▸ Exercise description
Note how many lines in the entries contain the string "Culture", then give that number and nothing else.

[Start of section]

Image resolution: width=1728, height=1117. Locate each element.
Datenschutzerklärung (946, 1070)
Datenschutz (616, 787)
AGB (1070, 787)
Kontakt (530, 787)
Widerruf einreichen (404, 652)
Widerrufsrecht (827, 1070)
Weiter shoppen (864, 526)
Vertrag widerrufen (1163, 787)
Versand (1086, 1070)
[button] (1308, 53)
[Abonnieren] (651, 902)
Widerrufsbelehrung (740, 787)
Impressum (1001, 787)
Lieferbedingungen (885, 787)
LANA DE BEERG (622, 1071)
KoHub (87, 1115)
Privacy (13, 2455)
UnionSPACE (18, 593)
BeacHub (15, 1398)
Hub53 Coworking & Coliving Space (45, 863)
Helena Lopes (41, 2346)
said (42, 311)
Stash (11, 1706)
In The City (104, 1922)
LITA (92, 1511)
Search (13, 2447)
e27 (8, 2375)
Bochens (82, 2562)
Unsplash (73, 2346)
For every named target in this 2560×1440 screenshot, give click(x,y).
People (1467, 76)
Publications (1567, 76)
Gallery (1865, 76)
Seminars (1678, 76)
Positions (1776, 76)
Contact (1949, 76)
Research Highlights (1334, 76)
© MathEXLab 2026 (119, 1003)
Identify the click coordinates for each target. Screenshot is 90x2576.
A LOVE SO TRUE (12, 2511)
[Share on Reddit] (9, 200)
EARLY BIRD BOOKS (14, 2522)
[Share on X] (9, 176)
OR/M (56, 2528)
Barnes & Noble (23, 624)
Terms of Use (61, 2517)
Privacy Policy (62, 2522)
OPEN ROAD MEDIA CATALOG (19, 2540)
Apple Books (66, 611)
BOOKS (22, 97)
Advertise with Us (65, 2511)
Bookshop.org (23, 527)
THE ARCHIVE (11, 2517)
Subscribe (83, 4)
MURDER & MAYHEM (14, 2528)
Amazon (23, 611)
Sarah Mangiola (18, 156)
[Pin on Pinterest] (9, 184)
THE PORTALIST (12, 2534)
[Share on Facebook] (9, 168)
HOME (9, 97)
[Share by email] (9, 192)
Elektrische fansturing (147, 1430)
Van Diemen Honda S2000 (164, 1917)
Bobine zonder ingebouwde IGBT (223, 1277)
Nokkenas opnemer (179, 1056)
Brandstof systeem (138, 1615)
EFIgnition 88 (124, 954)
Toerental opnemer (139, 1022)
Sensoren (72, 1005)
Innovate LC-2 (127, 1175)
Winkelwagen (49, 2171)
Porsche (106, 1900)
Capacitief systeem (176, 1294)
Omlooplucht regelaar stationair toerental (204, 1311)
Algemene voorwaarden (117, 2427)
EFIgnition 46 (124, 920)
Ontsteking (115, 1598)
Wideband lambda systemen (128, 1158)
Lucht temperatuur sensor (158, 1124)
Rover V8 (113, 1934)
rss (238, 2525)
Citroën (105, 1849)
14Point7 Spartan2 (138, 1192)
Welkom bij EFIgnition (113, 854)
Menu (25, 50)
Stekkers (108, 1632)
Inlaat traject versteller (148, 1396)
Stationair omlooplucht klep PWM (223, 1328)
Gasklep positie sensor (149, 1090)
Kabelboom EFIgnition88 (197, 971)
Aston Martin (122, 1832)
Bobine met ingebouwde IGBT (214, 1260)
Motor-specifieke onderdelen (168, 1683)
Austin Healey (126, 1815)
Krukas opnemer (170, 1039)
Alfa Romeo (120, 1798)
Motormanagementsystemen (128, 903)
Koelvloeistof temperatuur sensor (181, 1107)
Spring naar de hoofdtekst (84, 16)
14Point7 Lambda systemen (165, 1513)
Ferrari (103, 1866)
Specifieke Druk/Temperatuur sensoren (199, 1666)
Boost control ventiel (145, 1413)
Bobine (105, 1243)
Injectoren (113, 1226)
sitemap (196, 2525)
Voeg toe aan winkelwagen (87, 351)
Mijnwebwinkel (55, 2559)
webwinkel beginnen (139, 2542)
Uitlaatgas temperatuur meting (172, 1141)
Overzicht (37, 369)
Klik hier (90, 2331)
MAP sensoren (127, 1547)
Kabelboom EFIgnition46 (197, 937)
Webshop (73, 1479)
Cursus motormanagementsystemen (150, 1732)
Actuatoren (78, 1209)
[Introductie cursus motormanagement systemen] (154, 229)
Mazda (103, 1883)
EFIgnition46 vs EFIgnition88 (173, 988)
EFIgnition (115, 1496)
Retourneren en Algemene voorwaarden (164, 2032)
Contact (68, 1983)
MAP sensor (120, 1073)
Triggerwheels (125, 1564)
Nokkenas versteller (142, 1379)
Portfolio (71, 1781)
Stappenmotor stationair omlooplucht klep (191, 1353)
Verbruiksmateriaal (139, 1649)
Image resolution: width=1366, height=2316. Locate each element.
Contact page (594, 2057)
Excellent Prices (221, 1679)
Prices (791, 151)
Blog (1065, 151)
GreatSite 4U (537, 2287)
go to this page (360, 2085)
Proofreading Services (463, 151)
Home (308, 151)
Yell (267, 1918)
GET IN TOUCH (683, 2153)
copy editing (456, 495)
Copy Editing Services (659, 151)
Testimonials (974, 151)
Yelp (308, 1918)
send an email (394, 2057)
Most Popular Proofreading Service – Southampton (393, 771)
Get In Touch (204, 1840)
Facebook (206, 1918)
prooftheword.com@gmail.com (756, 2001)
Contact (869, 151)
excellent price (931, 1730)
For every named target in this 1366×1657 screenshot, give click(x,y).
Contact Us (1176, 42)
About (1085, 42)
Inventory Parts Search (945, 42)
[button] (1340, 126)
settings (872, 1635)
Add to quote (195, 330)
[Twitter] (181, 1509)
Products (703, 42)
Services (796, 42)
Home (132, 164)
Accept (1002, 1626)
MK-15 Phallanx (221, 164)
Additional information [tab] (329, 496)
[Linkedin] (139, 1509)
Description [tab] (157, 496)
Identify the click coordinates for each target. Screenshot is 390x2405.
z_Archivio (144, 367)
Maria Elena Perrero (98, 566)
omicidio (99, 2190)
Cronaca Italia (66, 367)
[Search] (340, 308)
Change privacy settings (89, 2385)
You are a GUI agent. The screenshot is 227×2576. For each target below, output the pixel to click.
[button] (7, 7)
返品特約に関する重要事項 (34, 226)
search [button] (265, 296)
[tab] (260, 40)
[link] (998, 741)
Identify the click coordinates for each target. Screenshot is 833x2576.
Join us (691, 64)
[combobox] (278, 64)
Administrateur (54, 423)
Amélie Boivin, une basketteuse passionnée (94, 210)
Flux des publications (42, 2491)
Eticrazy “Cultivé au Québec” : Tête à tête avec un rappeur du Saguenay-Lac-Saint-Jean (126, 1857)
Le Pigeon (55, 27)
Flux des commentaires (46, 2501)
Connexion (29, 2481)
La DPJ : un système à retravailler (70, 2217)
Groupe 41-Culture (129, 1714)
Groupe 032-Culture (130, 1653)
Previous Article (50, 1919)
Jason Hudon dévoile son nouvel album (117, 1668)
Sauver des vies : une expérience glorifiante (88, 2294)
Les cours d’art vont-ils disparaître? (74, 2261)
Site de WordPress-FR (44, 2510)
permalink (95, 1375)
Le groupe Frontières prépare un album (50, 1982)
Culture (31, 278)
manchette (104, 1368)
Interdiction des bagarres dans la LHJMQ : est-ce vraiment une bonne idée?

[End of section]

▸ Output below
3